Cosentino ha affrontato il tema con onestà intellettuale, evidenziando i limiti e i pregi degli attori sociali coinvolti. Ha lanciato frecciate ironiche ai politici che denigrano la giustizia, ma anche a quei giudici che agiscono in malafede o che hanno perso il senso del limite ritenendosi presuntuosamente depositari di verità assolute. Nella prima parte dello spettacolo, lineare, chiara, efficace, l’autore ha proposto un excursus storico ponendo in evidenza la progressiva perdita di fiducia collettiva, sempre più drammatica, nei confronti del mondo giudiziario.
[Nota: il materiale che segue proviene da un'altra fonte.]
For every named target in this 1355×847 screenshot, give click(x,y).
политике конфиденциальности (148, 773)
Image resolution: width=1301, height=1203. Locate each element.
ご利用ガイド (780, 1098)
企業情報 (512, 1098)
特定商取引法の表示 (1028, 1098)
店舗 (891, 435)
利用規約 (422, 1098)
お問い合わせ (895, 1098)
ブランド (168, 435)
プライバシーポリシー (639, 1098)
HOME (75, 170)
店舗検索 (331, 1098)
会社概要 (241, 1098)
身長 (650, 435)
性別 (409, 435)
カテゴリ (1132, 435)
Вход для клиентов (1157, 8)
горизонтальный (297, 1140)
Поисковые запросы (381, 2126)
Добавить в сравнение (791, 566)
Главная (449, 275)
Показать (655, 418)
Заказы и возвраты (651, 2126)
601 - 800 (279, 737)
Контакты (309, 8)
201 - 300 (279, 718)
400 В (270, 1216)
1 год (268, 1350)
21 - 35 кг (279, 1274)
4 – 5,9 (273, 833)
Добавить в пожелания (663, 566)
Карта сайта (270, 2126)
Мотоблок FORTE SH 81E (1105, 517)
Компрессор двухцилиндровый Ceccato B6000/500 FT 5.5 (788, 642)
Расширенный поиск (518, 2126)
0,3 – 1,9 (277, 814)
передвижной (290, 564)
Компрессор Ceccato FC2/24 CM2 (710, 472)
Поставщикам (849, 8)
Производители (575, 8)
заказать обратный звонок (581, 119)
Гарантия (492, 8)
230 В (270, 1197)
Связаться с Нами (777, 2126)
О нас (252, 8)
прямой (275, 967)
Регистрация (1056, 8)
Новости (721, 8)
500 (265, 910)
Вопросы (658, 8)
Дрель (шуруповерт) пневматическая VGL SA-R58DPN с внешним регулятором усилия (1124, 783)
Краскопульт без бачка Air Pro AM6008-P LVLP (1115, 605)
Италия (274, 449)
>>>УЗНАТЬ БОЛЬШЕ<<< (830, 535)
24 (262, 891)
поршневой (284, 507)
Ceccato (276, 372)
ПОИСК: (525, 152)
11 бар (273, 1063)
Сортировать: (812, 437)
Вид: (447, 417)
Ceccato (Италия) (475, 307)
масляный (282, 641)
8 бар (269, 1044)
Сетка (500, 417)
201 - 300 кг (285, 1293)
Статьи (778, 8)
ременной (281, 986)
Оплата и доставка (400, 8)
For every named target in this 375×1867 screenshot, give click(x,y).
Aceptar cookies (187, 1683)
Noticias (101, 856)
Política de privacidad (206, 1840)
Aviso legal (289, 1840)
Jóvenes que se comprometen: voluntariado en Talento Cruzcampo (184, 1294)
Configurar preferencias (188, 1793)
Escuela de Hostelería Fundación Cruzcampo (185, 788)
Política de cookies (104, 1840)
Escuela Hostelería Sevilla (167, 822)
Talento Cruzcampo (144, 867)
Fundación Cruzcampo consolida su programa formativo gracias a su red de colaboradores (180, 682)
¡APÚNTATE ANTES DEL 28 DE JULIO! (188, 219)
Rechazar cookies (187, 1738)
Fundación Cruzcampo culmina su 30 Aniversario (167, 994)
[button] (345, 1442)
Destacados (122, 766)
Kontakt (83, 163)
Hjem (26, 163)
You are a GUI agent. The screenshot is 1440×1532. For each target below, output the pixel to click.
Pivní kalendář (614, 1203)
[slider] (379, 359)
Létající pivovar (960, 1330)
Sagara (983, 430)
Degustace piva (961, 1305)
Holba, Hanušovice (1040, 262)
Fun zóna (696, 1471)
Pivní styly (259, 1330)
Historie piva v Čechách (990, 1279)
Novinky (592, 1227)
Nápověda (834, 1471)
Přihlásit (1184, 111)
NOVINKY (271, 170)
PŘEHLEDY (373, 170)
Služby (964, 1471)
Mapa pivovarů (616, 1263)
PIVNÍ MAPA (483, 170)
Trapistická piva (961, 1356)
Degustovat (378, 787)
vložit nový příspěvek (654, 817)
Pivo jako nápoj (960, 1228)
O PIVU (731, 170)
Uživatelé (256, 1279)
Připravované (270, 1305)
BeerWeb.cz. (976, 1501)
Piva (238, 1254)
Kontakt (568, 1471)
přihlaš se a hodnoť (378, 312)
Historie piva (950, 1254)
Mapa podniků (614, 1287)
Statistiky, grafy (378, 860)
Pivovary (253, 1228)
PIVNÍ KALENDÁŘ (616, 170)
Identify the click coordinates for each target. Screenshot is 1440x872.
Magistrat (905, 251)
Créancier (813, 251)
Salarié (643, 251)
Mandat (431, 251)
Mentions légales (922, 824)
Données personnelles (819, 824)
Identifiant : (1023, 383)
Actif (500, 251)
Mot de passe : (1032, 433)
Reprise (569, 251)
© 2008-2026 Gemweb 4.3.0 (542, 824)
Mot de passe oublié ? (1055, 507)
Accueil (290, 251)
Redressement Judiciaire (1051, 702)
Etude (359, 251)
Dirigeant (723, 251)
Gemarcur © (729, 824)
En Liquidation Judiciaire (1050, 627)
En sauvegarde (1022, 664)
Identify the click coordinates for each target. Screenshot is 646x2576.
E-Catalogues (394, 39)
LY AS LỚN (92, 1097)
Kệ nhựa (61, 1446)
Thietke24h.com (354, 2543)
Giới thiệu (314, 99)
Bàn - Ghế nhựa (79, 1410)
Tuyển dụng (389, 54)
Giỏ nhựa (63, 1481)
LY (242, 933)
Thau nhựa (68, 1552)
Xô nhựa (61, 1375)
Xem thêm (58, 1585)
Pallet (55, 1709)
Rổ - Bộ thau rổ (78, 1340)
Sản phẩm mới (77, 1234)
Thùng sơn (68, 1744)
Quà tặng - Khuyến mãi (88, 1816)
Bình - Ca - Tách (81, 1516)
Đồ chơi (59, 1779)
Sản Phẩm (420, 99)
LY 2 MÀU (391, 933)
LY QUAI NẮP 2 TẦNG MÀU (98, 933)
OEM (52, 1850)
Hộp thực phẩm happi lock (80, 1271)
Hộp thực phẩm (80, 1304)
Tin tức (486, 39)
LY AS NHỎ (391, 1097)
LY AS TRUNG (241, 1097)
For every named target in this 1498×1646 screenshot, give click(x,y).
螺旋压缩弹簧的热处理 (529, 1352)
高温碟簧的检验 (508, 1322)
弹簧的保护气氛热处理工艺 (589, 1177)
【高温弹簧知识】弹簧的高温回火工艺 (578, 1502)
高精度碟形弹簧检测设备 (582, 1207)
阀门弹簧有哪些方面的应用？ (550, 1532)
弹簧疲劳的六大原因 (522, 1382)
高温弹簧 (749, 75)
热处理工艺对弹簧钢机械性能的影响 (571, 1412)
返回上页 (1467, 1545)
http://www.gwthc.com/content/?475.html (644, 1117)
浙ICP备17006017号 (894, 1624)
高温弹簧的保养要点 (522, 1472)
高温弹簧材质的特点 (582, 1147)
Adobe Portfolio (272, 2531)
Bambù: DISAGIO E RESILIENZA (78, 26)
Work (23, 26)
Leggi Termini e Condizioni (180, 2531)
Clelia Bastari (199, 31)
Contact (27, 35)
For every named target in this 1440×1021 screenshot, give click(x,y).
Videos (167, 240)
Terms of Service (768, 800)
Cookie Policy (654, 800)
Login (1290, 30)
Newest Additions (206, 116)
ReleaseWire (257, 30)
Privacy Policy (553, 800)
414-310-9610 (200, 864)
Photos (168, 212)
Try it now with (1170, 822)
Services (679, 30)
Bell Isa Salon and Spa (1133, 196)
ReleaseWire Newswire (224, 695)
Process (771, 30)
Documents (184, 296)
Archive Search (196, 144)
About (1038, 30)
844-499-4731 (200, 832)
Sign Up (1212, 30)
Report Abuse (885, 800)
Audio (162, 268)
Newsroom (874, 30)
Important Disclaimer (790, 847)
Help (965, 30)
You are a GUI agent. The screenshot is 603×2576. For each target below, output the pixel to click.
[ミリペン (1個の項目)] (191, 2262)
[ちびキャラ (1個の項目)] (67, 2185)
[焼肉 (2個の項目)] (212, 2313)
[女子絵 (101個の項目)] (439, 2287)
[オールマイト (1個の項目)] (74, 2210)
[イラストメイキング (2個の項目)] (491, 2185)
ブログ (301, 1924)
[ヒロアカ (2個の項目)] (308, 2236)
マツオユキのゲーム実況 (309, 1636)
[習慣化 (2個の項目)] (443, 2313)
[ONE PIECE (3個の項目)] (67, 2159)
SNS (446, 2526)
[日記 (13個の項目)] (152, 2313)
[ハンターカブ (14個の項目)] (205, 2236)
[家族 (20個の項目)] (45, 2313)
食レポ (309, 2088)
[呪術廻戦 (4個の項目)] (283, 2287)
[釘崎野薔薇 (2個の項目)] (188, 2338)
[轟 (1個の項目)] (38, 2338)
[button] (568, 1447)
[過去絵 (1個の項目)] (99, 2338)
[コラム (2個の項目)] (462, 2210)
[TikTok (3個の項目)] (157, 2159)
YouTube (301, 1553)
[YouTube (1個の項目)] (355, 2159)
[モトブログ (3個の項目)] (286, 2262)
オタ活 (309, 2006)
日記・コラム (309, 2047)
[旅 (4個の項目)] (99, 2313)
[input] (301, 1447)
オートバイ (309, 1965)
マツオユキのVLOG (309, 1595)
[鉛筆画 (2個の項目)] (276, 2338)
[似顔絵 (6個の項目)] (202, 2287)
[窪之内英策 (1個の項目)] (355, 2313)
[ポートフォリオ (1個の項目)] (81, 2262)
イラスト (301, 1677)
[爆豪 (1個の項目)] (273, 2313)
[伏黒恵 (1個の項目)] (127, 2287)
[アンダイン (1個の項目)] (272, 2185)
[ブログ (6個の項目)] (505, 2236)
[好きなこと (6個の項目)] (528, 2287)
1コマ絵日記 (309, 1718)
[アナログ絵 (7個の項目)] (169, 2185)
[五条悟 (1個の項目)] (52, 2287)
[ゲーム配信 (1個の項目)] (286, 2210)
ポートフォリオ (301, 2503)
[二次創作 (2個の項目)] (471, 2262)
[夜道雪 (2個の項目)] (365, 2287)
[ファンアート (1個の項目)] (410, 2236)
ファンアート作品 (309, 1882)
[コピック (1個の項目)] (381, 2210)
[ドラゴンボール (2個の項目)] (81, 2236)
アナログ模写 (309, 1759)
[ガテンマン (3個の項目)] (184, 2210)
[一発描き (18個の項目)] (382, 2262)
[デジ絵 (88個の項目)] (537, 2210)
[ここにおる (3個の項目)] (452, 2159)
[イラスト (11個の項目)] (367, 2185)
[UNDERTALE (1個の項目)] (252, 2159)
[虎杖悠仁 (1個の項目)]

E’ avvenuto progressivamente uno scollamento con la popolazione e talvolta con la realtà quotidiana. Si è aperta una ferita che va risanata, ricucita. Cosentino ha ironizzato sulla terminologia contorta del diritto, che ha allontanato le leggi dall’ uomo. Un linguaggio spesso utilizzato come strumento di potere o come maschera per nascondere debolezze tipicamente umane. Il ritorno all’ “uomo” per Cosentino è necessario tanto nel codice quanto nel nostro modo di considerare persone che fanno un lavoro difficilissimo. Giudicare è un compito ingrato, talvolta si preferirebbe piuttosto essere giudicati. La fallibilità umana è testimoniata dalla difficoltà di eliminare gli stereotipi che ciascuno utilizza per valutare le persone che ha intorno. Attenzione, rigore morale, onestà con noi stessi e con gli altri sono gli unici antidoti di cui disponiamo. Per il resto l’autore ci ricorda opportunamente che si giudicano sempre i fatti e gli atti, mai le persone. Lo terremo a mente anche noi, valutatori fallibili di creazioni umane appassionate, imperfette, significative. Come quella ideata da Salvatore Cosentino, proposta con la voglia ed il coraggio di chi sa mettersi in gioco.